Внезапно Вика и подруга-волчица стали прощаться; компания вмиг осиротела. Полонский решил, что и ему пора к себе в общежитие. Там он сел к столу и с лёгким воодушевлением принялся писать письмо другу:
               
                «Привет, великий и мудрый, и вещий Олег!

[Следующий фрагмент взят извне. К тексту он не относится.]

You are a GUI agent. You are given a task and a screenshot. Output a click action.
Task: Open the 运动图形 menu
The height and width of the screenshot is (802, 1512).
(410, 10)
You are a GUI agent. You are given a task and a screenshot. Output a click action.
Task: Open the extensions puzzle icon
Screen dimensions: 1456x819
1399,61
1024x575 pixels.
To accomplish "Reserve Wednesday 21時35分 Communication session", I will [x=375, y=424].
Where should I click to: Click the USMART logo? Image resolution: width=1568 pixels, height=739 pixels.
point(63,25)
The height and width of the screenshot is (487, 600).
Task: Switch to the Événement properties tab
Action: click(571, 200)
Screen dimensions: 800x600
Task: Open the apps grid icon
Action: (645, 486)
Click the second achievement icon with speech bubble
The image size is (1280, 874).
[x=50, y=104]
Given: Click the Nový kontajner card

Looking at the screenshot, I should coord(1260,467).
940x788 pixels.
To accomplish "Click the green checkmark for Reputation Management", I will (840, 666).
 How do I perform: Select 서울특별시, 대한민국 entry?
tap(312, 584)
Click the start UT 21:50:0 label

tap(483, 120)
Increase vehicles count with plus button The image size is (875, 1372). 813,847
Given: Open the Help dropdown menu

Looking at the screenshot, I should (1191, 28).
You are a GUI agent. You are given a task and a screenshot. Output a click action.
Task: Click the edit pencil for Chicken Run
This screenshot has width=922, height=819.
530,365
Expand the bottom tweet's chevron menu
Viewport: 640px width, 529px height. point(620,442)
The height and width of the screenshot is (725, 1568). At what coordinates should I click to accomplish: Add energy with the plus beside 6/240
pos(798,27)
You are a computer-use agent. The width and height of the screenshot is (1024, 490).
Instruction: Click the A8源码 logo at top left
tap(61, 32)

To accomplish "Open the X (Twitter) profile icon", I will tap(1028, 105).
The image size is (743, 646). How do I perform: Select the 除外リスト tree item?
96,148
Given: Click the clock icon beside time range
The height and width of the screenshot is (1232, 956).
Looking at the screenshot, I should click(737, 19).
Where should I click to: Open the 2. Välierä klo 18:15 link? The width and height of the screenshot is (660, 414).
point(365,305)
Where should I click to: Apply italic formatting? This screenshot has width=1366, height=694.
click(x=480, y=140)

        Перед отъездом я заходил в редакцию, но тебя там не оказалось; подумал, что ты уже в Алма-Ате в каком-нибудь издательстве. Ясно, что газетная деятельность не для тебя. Ты скорей пойдёшь в вахтёры, чтоб писать своё, и лет через пять затмишь Жоржа Сименона. Был недавно на заседании клуба молодых литераторов «Меридиан». Лица забавные и атмосфера колоритная. Рядом сидела молодая пианистка, пишущая повести. Двадцать восемь лет, симпатичная и не без кокетства уже от литературы. Другая начинающая писательница читала свой рассказ о проститутке. Написан скверно, стиль, логическое построение с элементами бреда. Бабе тридцать шесть лет, финансист. Чувствуется, критика задела её за живое. Была, наконец, ещё одна фифа. Эта ещё не определилась, о чём ей писать. Думает начать с исторической темы. Наивность страшная. Посидела, уставясь на читающих и ушла, похоже, навсегда.
        Живу пока, как студент: ни кола, ни двора, зато творческая и всяческая свобода. Через неделю наклёвывается командировка  в Москву. Буду работать на Як-42 и наблюдать столичную жизнь – бродить наугад, сидеть в кабаках и спать в электричках. Пора здесь сейчас прекрасная – золотая осень. А гонорары пока что – кошачьи слёзы. Ладно, желаю, чтобы правая рука у тебя высохла, как у Белинского. Кланяйся нашим, а Леонтию Овечкину передай, чтоб сменил фамилию на какую-нибудь кличку, иначе его ни в один самолёт не пустят…»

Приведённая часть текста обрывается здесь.